What are your excuses for not speaking to customers? I know mine.
Some helpful tips on identifying your blindspots and overcoming them
Talking to potential customers is a pain in the arse. It must be, because we all, somehow, try and avoid doing it.
This is despite it seemingly being accepted wisdom that it's essential to do. Especially at the early stage when you are mapping out your startup's potential problem+solution from scratch.
I don’t think the avoidance is due to anyone believing that it’s a bad idea. I haven’t come across people who are advocating avoiding speaking to customers.
So why do we end up not speaking to the only people who can actually help us?
Just as we know daily exercise or DuoLingo is good for us, it doesn't make it any easier to do it. The long term benefits feel distant in comparison to the immediate discomfort.
"We’ll do it next week."
"We’ll hire someone to do it."
"We did enough of it when we first started."
"We’ve worked in that industry, we get it already."
"We just need to get on and build now, don’t worry, they will come."
I can certainly recognise some of my own excuses in that list.
Self-awareness is one antidote to this challenge. By catching ourselves when we are making excuses we create an opportunity for change. We can summon our will power and book those customer development calls we've been putting off.
There's a few stereotypes I've spotted in my work with founders, do any of them land a bit close to the mark with you?
Product thinking pitfalls
There's a few stereotypes I've spotted in my work with founders, do any of them land a bit close to the mark with you? If so, use the pain of recognition to commit to change now!
The armchair strategist
Hands up, you got me. I love a good strategy. Something clean and abstract that makes me feel smart when I think about it. Ignoring the fact it only appears clean and smart because it hasn’t had a brush with reality yet.

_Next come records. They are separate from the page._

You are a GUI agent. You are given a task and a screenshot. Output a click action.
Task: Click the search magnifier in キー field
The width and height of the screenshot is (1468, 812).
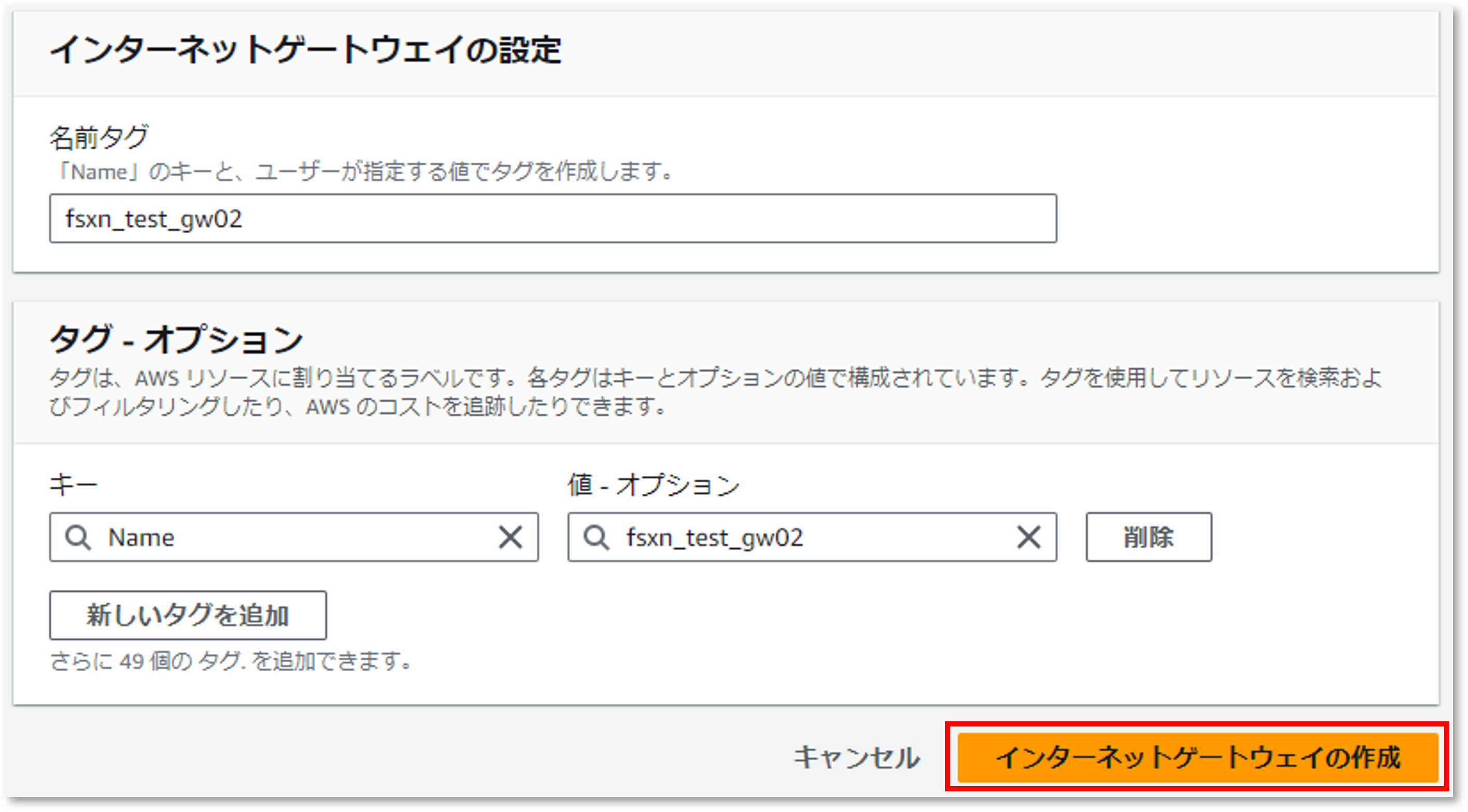pyautogui.click(x=78, y=537)
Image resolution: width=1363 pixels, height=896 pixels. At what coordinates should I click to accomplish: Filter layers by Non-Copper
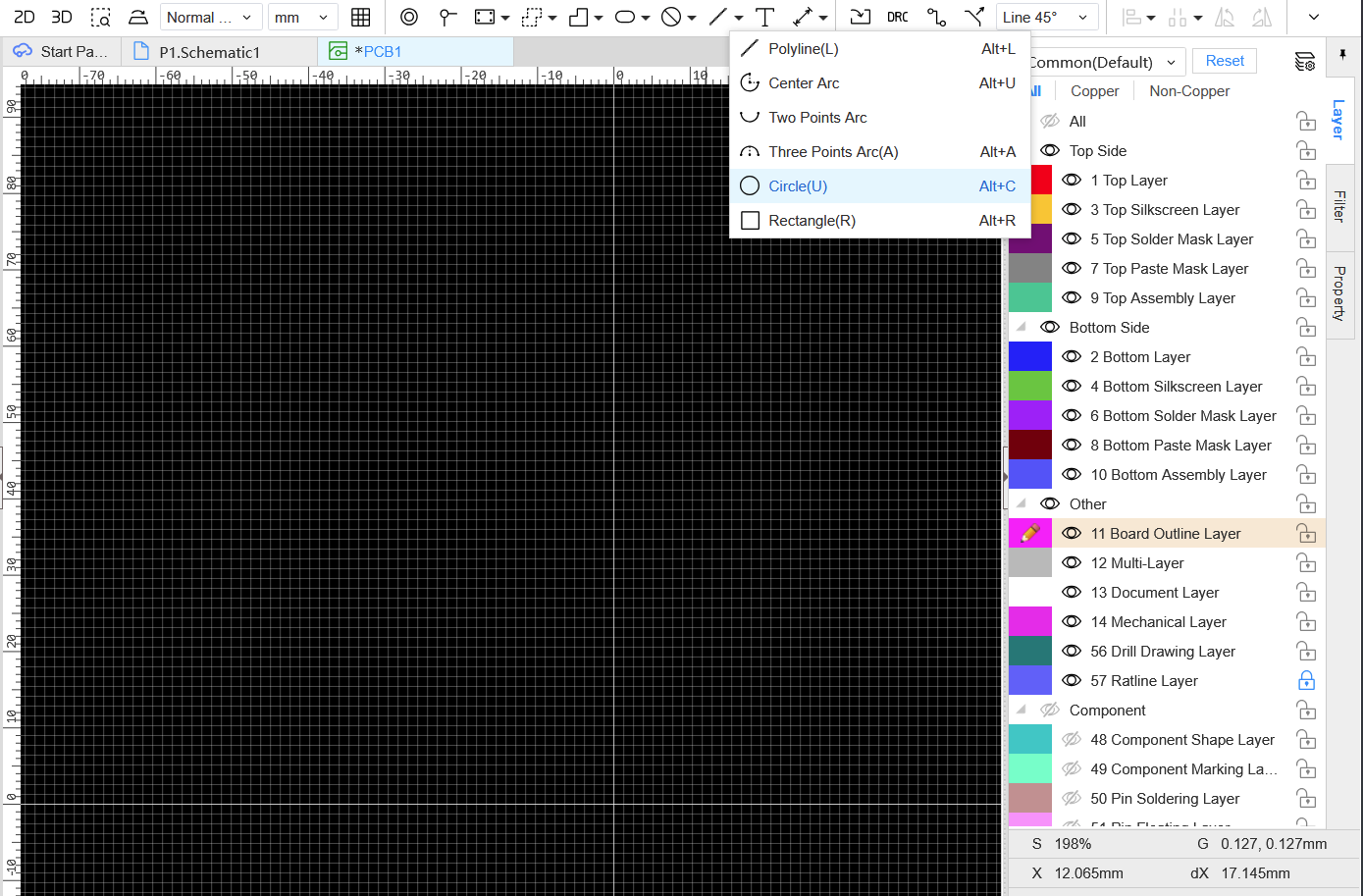click(x=1188, y=91)

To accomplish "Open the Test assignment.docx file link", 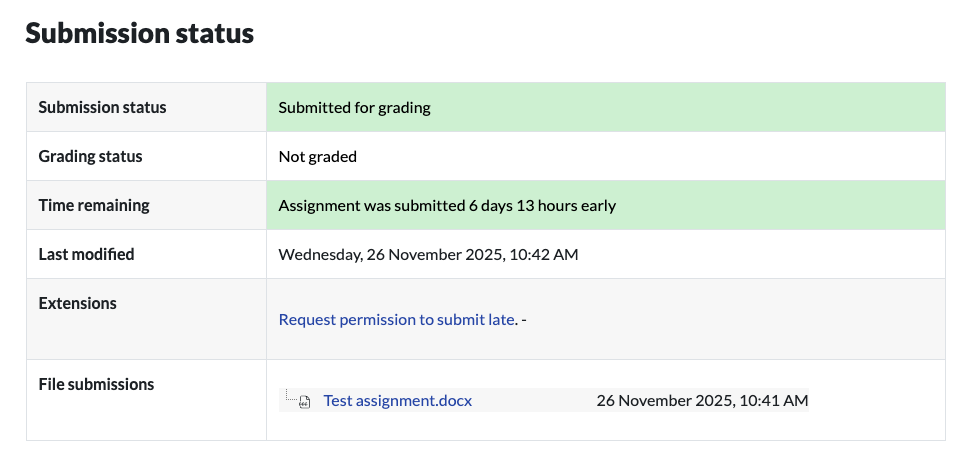I will pos(397,401).
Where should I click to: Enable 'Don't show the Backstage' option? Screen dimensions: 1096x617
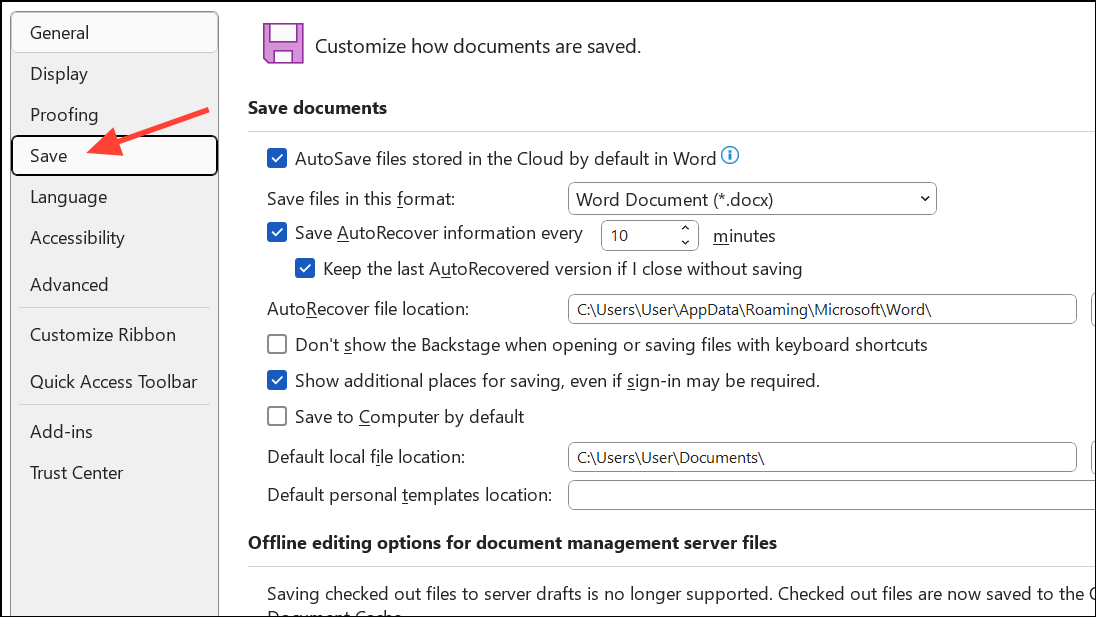pyautogui.click(x=277, y=344)
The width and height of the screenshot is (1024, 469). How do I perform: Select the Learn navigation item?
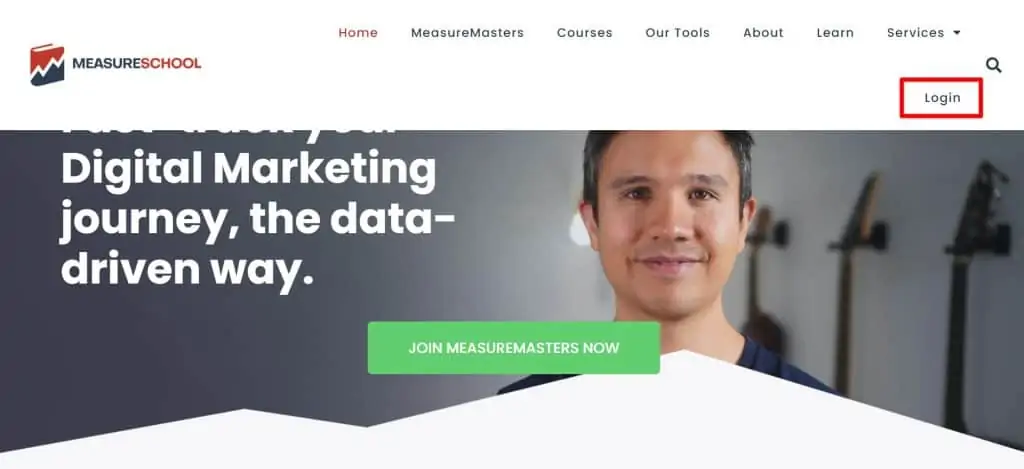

Interviewing real potential customers often annoyingly reveals messy and inconsistent needs. And even worse, they have a habit of not fitting into the customer persona we’ve carefully crafted.
The product prophet
Real customers are also an implicit threat to product visionaries. We’ve crafted our beautiful and elegant product. A manifestation of insight, almost artistic in its purity. A solution is nothing without someone with a matching problem and a willingness to pay.
Sonic the Hedgehog
An advocate of less chin stroking and more features. Rather than risking analysis paralysis they’d rather let the market decide. If you build enough products and features some of them will eventually stick. An antidote to analysis paralysis... but you’re a lot more likely to gain customers if you work out who they are before you build something.
The workshop worshipper
In many ways the opposite of the product prophet, a stereotype most commonly found in the B2B market. They’ll get anyone and everyone in a room, regardless of whether they’re a user, customer or passerby.
The first risk of this approach is that you gather lots of opinions but very few of them are from a decision maker. Which creates the second risk - you don't know what features are valuable enough for the budget holder to pay for. You end up with a shiny product, excited stakeholders but no revenue.
The model loving analyst
The old ‘size the market first, ask questions when we get to Series A’ approach. Similar to the armchair strategist but with a different underlying rationale. The analyst forgets that you can’t build a product by picking a juicy market and going top down.
Real people buy products and they want real value delivered. A successful Minimum Viable Product requires an intimate knowledge of the pains and gains of a tight set of early adopters. Who by definition cannot be “all businesses in Europe with more than 250 employees”.
Enough of the symptoms, there is a cure
Luckily there is a simple antidote if you recognise yourself in any of the founder archetypes above.
Find a way to speak to five of your potential customers each week. It saves so much pain in the long run.
Read the ‘The Mom Test’ by Rob Manuel (buy on Amazon or direct). Read it again if you haven't read it in a while. It is a very simple and practical how-to guide. And it's a great way to self-assess your current approach and get inspiration on best practice.
I also recommend the Lean Canvas. It is a simple one page worksheet and is quick to learn and use. It's very useful to help make sure we've considered all the key aspects of our product, not just the parts that we’re in love with the most.
And of course, more broadly, The Lean Startup is an excellent methodology for early stage validation.